*REQUIRED ACTION*. Rewrite the part of the rows that opens with the line containing "The image size is (534, 950)." and closes with the line containing "timer-readout: 30 is", putting "position" in place of "location" and changing nothing else. Give only those lines.

*INPUT*.

★ ★ ★ ★ ★ ★ ★

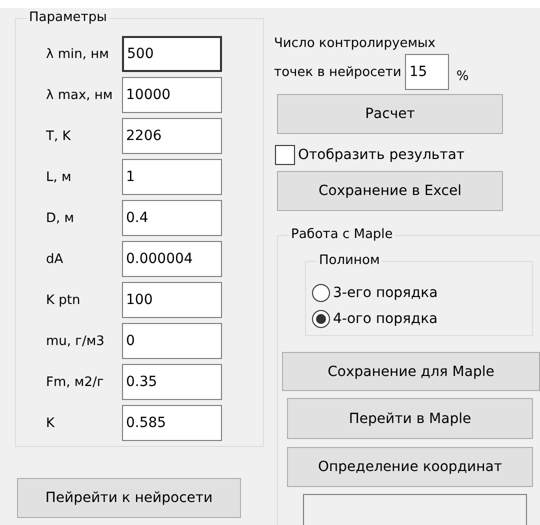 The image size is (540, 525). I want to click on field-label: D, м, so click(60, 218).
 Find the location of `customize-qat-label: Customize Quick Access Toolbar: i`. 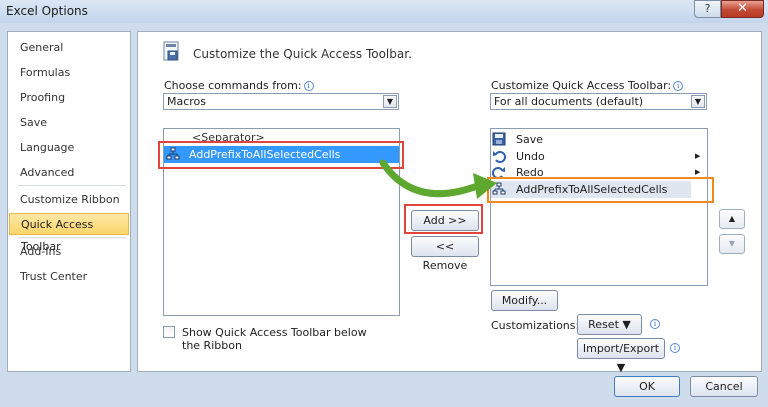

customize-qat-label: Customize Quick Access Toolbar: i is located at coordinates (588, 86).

★ ★ ★ ★ ★ ★ ★

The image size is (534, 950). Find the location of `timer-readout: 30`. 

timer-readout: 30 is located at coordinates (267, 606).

★ ★ ★ ★ ★ ★ ★

*EXERCISE OUTPUT*.
The image size is (534, 950). Find the position of `timer-readout: 30`. 

timer-readout: 30 is located at coordinates (267, 606).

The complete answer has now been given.